Recently central vein catheter is commonly used in most fields such as Cardiology-Cardiovascular Surgery, Emergency Service, Intensive Care Unit, Nephrology, and Oncology. Some complications might be seen like hematoma, venous thrombosis, malposition, arrhythmia, knotted catheter, infection, pneumothorax during this procedure
2,3. In addition, the guide might escape into the vessel rarely
4. In our case, inserting a emergent temporary pace-maker from right subclavian vein in patient with cardiac arrest due to acute myocardial infarction was a correct intervention, but an escaped guide-wire of subclavian catheter to the venous lumen is a unlucky complication. Dogan at al
5 reported a similar case in their study that an infected guide was taken out of body on right femoral vein exploration via venotomy. Although the guide had not been extracted with the open technique (venotomy) in our case, femoral vein thrombosis occurred after the process.

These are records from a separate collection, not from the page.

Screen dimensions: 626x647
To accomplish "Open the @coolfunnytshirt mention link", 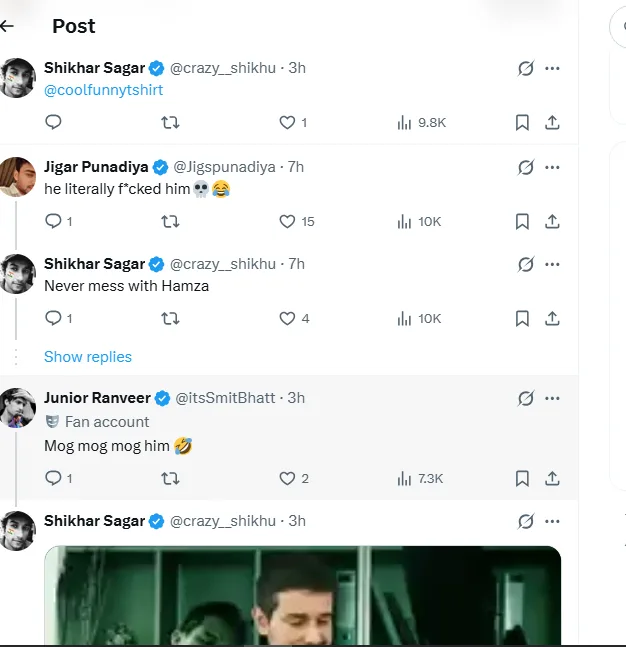I will pyautogui.click(x=104, y=90).
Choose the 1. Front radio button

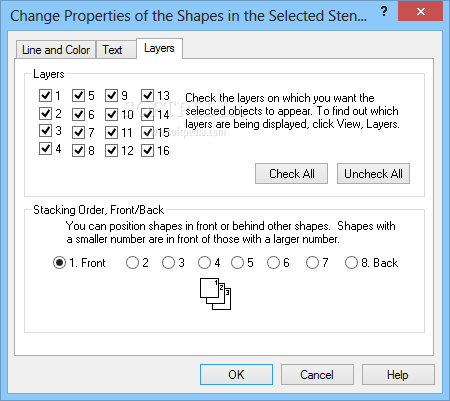click(x=59, y=263)
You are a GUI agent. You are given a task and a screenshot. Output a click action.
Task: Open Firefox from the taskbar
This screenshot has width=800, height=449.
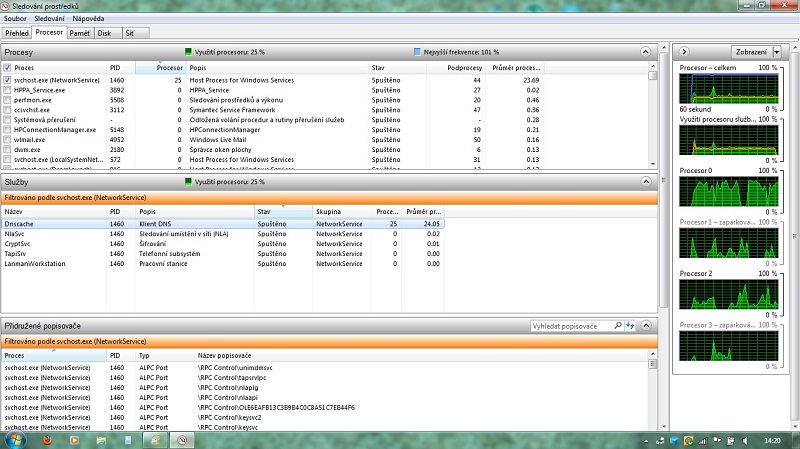coord(47,439)
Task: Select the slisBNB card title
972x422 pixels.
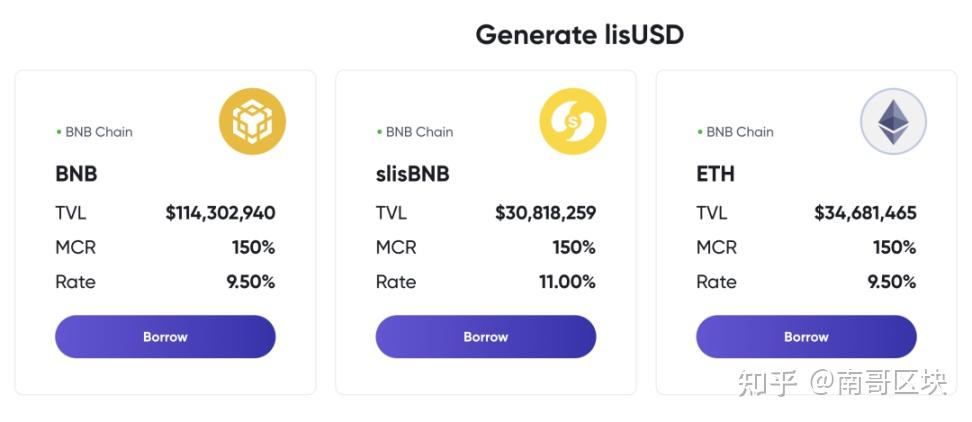Action: (412, 174)
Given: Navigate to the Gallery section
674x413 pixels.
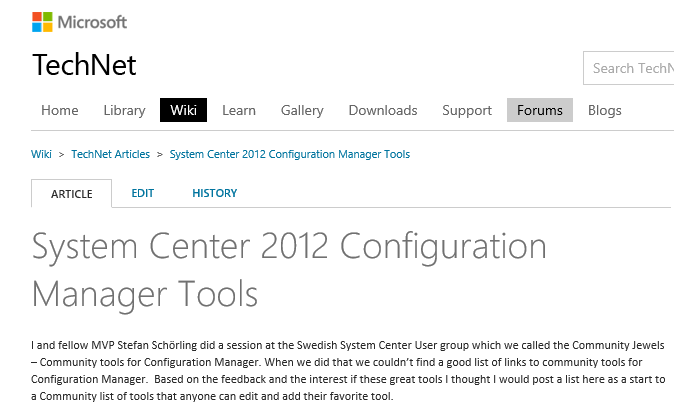Looking at the screenshot, I should pos(302,110).
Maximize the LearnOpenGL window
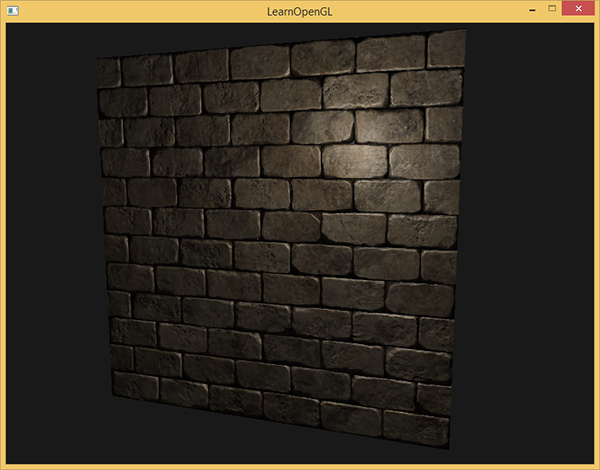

There are studies reporting extraction of a part of broken catheter in the vessel with the aid of endovascular snare6,7. Steinberg et al8 rapored that a fractured coronary stent in a saphenous vein graft extracted with snare. We performed a successful guide extraction with endovascular snare without major surgical intervention like thoracotomy or retroperitoneal approach. We think that extracting an escaped guide-wire with minimal invasive approach is a more preferable method, especially in an old patient with subacute myocardial infarction.